Collection entries:
------------------------------------------------

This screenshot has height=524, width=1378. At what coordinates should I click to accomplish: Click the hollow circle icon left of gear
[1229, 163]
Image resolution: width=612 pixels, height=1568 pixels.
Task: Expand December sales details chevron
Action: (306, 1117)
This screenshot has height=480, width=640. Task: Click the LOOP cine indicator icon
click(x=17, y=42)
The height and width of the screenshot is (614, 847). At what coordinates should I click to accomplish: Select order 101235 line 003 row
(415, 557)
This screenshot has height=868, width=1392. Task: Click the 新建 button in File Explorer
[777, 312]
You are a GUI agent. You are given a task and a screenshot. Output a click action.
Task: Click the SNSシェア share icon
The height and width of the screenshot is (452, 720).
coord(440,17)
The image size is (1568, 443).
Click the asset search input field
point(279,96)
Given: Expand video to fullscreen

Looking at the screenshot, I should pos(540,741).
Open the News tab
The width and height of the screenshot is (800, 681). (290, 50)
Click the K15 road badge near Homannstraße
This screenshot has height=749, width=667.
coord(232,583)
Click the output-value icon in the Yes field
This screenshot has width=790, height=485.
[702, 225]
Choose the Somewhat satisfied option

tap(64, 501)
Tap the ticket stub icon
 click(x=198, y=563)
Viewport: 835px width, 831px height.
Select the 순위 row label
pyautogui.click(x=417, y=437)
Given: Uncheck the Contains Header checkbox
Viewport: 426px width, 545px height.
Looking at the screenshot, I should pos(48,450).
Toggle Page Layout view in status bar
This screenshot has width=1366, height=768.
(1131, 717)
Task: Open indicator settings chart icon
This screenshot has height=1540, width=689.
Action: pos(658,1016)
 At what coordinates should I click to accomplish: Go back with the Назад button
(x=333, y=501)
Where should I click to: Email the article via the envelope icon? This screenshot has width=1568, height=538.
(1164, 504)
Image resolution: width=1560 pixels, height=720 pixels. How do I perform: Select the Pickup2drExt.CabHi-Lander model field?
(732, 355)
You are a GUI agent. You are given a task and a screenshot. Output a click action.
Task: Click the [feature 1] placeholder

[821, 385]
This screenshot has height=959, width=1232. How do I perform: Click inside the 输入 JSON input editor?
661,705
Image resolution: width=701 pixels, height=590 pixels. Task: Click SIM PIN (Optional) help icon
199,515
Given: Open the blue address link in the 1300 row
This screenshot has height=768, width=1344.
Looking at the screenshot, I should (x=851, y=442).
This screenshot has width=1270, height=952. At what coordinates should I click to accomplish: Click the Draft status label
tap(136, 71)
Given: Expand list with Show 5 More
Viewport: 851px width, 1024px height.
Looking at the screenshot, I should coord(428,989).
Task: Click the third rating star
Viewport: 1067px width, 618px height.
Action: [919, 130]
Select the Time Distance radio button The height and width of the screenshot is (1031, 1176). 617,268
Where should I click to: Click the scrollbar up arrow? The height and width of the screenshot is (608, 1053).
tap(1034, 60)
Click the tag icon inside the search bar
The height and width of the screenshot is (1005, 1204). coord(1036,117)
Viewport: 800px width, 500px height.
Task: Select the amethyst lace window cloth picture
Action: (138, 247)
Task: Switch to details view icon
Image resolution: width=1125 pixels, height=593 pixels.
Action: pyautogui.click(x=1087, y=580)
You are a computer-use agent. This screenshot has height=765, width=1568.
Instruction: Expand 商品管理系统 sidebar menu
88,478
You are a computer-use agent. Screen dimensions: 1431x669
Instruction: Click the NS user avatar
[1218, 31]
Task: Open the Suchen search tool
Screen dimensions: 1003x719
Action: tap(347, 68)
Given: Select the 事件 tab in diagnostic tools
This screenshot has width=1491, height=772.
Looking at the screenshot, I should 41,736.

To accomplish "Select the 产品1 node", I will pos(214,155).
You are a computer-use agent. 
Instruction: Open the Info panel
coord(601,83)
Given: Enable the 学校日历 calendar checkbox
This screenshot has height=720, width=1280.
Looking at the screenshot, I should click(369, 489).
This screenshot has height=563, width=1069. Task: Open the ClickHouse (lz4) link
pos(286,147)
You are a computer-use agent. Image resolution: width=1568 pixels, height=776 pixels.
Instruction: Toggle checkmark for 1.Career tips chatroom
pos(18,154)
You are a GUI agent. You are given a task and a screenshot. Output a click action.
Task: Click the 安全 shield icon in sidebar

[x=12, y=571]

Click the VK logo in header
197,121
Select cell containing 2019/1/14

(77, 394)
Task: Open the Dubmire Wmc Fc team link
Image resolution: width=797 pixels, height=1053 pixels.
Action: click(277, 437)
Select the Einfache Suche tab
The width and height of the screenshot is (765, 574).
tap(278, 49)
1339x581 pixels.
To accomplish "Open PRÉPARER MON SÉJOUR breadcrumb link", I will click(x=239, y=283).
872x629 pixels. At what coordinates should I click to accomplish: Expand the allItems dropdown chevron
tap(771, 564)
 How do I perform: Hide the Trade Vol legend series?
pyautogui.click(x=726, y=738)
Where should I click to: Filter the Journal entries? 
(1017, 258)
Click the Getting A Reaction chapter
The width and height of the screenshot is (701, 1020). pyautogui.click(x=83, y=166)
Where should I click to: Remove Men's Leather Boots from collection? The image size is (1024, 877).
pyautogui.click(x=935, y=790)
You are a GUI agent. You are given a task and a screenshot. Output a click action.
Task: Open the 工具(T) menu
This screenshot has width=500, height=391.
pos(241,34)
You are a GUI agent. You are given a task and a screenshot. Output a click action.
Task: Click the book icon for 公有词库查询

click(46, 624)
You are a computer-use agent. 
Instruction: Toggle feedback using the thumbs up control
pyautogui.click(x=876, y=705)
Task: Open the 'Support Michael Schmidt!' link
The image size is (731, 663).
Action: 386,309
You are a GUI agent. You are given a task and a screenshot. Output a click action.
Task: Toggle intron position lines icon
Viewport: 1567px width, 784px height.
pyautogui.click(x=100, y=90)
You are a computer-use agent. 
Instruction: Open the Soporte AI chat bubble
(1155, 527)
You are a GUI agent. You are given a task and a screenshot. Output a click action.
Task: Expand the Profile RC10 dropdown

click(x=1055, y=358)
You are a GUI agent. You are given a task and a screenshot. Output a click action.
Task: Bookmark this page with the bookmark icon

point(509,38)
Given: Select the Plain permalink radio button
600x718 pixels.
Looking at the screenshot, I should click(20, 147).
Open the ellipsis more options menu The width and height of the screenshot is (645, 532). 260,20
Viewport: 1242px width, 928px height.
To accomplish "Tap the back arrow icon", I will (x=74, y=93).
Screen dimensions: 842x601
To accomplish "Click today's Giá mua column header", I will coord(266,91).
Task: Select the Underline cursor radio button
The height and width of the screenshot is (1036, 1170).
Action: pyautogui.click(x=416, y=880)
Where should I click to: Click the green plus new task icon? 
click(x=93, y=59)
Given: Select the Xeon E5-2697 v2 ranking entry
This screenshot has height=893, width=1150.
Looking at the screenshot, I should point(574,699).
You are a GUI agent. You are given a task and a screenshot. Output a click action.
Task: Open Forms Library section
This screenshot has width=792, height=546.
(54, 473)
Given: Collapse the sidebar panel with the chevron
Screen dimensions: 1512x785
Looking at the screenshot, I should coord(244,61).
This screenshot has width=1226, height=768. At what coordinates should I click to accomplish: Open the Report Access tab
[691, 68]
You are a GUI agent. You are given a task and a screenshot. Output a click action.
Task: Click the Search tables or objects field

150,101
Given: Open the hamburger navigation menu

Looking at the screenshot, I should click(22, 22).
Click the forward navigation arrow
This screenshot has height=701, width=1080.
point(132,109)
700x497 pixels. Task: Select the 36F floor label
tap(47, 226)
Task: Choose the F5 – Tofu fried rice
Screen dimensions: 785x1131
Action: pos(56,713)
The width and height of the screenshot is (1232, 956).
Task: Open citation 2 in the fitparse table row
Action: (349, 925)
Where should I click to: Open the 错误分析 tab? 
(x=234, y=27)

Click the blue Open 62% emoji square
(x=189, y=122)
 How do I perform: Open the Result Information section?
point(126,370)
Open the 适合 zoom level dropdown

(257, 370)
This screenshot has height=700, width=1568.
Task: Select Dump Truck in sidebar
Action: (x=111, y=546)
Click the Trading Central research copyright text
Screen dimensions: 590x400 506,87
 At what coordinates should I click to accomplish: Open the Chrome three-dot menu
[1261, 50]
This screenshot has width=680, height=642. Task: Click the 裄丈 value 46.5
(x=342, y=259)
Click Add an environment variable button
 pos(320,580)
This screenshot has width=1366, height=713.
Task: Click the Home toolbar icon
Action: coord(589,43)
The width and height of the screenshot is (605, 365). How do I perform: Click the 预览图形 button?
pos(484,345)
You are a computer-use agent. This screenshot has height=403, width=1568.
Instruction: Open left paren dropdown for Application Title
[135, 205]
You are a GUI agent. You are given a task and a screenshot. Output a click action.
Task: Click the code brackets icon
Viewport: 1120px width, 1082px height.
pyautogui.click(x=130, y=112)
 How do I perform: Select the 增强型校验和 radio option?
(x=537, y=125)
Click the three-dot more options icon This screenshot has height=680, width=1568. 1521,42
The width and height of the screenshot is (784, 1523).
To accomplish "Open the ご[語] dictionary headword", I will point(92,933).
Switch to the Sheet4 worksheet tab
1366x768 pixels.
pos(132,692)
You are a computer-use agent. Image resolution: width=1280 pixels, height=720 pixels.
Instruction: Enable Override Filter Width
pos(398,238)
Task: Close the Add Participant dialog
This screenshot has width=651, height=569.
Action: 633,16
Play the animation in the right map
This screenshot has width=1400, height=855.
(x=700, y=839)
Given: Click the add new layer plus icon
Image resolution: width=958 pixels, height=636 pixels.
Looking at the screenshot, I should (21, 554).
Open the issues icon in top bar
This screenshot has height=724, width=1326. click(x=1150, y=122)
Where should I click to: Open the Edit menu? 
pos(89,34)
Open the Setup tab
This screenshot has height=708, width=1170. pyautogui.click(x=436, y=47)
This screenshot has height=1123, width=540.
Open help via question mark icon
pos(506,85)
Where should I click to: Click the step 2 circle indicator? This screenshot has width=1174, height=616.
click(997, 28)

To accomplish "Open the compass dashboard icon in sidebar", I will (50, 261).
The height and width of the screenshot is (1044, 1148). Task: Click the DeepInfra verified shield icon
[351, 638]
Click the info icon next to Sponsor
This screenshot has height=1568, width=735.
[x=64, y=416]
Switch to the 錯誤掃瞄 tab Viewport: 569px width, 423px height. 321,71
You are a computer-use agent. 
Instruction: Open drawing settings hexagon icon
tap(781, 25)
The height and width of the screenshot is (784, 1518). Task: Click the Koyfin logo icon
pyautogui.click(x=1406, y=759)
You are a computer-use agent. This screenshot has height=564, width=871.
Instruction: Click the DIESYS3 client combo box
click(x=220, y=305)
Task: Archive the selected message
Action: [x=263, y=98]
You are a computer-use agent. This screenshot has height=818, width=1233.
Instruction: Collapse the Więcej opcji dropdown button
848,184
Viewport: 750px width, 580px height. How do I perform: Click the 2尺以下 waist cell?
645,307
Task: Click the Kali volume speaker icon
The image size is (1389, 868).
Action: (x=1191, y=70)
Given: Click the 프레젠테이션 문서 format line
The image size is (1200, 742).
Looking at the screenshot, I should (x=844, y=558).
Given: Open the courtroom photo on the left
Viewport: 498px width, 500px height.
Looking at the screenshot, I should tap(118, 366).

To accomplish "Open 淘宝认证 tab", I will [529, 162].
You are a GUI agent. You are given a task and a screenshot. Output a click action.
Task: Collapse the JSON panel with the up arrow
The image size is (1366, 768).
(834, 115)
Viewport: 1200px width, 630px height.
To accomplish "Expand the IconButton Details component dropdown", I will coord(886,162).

------------------------------------------------

Above are the records. Copy every line in them holding "options".

Open the ellipsis more options menu The width and height of the screenshot is (645, 532). 260,20
Click the three-dot more options icon This screenshot has height=680, width=1568. 1521,42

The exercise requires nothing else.